--- Given data ---

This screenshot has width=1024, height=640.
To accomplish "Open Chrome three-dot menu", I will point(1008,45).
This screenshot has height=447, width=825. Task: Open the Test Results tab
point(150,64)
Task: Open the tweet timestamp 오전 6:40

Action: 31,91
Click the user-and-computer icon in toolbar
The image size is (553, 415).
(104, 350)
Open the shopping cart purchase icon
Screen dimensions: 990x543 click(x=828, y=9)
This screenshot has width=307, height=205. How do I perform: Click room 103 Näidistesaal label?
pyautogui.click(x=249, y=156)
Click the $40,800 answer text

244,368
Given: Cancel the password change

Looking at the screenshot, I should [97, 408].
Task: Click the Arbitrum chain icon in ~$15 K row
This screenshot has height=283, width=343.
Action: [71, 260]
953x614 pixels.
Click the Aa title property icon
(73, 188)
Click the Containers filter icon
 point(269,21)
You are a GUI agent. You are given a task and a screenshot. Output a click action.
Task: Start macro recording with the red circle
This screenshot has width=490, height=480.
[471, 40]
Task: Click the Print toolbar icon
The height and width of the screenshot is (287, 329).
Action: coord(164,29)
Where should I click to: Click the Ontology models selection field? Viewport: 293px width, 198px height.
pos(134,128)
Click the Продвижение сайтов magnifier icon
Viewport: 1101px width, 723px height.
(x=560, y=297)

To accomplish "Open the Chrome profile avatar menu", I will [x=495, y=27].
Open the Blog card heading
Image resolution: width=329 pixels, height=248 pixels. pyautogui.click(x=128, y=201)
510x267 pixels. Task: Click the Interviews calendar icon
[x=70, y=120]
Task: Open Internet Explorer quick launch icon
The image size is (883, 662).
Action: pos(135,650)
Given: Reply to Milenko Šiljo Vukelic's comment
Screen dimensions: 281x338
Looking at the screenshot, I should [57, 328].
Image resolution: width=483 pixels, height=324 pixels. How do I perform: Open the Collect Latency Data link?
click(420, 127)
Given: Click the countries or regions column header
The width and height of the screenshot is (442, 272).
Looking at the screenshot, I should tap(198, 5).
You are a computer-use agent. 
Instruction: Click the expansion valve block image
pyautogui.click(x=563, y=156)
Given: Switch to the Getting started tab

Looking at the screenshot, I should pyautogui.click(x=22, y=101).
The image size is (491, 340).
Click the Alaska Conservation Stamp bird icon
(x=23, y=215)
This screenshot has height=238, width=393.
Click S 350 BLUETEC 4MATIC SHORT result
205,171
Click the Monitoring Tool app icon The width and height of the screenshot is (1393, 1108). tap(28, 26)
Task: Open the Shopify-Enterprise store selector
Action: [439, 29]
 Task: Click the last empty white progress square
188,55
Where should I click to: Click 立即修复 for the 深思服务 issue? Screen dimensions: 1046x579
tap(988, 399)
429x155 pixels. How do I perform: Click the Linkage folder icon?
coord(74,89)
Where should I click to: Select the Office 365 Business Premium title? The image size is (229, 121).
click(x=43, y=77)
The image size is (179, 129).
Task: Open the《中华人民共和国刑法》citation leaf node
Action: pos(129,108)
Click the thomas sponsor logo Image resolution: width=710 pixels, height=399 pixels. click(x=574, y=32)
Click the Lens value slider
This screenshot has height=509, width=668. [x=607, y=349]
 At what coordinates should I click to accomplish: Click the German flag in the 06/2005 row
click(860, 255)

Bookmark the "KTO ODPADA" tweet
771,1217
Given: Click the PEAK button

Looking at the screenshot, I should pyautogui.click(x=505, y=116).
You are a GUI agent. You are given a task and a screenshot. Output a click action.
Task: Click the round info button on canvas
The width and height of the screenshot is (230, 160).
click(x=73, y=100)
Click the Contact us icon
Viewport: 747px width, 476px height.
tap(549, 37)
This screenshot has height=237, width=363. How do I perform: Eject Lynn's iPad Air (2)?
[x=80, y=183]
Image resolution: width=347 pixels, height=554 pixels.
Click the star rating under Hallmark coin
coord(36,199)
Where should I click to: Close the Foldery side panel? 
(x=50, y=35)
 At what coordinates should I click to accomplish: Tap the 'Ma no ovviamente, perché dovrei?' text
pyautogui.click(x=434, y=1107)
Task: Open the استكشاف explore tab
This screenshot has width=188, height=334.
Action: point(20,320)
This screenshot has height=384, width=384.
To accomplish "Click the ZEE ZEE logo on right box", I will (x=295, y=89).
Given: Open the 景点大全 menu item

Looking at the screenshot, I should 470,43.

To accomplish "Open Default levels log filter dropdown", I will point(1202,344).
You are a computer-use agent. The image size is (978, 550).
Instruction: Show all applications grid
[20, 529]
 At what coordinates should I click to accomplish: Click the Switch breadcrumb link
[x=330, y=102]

---

Reproduce every line of the listing above word for word, from the first line through the last.

This screenshot has width=1024, height=640.
To accomplish "Open Chrome three-dot menu", I will point(1008,45).
This screenshot has height=447, width=825. Task: Open the Test Results tab
point(150,64)
Task: Open the tweet timestamp 오전 6:40

Action: 31,91
Click the user-and-computer icon in toolbar
The image size is (553, 415).
(104, 350)
Open the shopping cart purchase icon
Screen dimensions: 990x543 click(x=828, y=9)
This screenshot has width=307, height=205. How do I perform: Click room 103 Näidistesaal label?
pyautogui.click(x=249, y=156)
Click the $40,800 answer text

244,368
Given: Cancel the password change

Looking at the screenshot, I should [97, 408].
Task: Click the Arbitrum chain icon in ~$15 K row
This screenshot has height=283, width=343.
Action: [71, 260]
953x614 pixels.
Click the Aa title property icon
(73, 188)
Click the Containers filter icon
 point(269,21)
You are a GUI agent. You are given a task and a screenshot. Output a click action.
Task: Start macro recording with the red circle
This screenshot has width=490, height=480.
[471, 40]
Task: Click the Print toolbar icon
The height and width of the screenshot is (287, 329).
Action: coord(164,29)
Where should I click to: Click the Ontology models selection field? Viewport: 293px width, 198px height.
pos(134,128)
Click the Продвижение сайтов magnifier icon
Viewport: 1101px width, 723px height.
(x=560, y=297)

To accomplish "Open the Chrome profile avatar menu", I will [x=495, y=27].
Open the Blog card heading
Image resolution: width=329 pixels, height=248 pixels. pyautogui.click(x=128, y=201)
510x267 pixels. Task: Click the Interviews calendar icon
[x=70, y=120]
Task: Open Internet Explorer quick launch icon
The image size is (883, 662).
Action: pos(135,650)
Given: Reply to Milenko Šiljo Vukelic's comment
Screen dimensions: 281x338
Looking at the screenshot, I should [57, 328].
Image resolution: width=483 pixels, height=324 pixels. How do I perform: Open the Collect Latency Data link?
click(420, 127)
Given: Click the countries or regions column header
The width and height of the screenshot is (442, 272).
Looking at the screenshot, I should tap(198, 5).
You are a computer-use agent. 
Instruction: Click the expansion valve block image
pyautogui.click(x=563, y=156)
Given: Switch to the Getting started tab

Looking at the screenshot, I should pyautogui.click(x=22, y=101).
The image size is (491, 340).
Click the Alaska Conservation Stamp bird icon
(x=23, y=215)
This screenshot has height=238, width=393.
Click S 350 BLUETEC 4MATIC SHORT result
205,171
Click the Monitoring Tool app icon The width and height of the screenshot is (1393, 1108). tap(28, 26)
Task: Open the Shopify-Enterprise store selector
Action: [439, 29]
 Task: Click the last empty white progress square
188,55
Where should I click to: Click 立即修复 for the 深思服务 issue? Screen dimensions: 1046x579
tap(988, 399)
429x155 pixels. How do I perform: Click the Linkage folder icon?
coord(74,89)
Where should I click to: Select the Office 365 Business Premium title? The image size is (229, 121).
click(x=43, y=77)
The image size is (179, 129).
Task: Open the《中华人民共和国刑法》citation leaf node
Action: pos(129,108)
Click the thomas sponsor logo Image resolution: width=710 pixels, height=399 pixels. click(x=574, y=32)
Click the Lens value slider
This screenshot has height=509, width=668. [x=607, y=349]
 At what coordinates should I click to accomplish: Click the German flag in the 06/2005 row
click(860, 255)

Bookmark the "KTO ODPADA" tweet
771,1217
Given: Click the PEAK button

Looking at the screenshot, I should pyautogui.click(x=505, y=116).
You are a GUI agent. You are given a task and a screenshot. Output a click action.
Task: Click the round info button on canvas
The width and height of the screenshot is (230, 160).
click(x=73, y=100)
Click the Contact us icon
Viewport: 747px width, 476px height.
tap(549, 37)
This screenshot has height=237, width=363. How do I perform: Eject Lynn's iPad Air (2)?
[x=80, y=183]
Image resolution: width=347 pixels, height=554 pixels.
Click the star rating under Hallmark coin
coord(36,199)
Where should I click to: Close the Foldery side panel? 
(x=50, y=35)
 At what coordinates should I click to accomplish: Tap the 'Ma no ovviamente, perché dovrei?' text
pyautogui.click(x=434, y=1107)
Task: Open the استكشاف explore tab
This screenshot has width=188, height=334.
Action: point(20,320)
This screenshot has height=384, width=384.
To accomplish "Click the ZEE ZEE logo on right box", I will (x=295, y=89).
Given: Open the 景点大全 menu item

Looking at the screenshot, I should 470,43.

To accomplish "Open Default levels log filter dropdown", I will point(1202,344).
You are a computer-use agent. The image size is (978, 550).
Instruction: Show all applications grid
[20, 529]
 At what coordinates should I click to accomplish: Click the Switch breadcrumb link
[x=330, y=102]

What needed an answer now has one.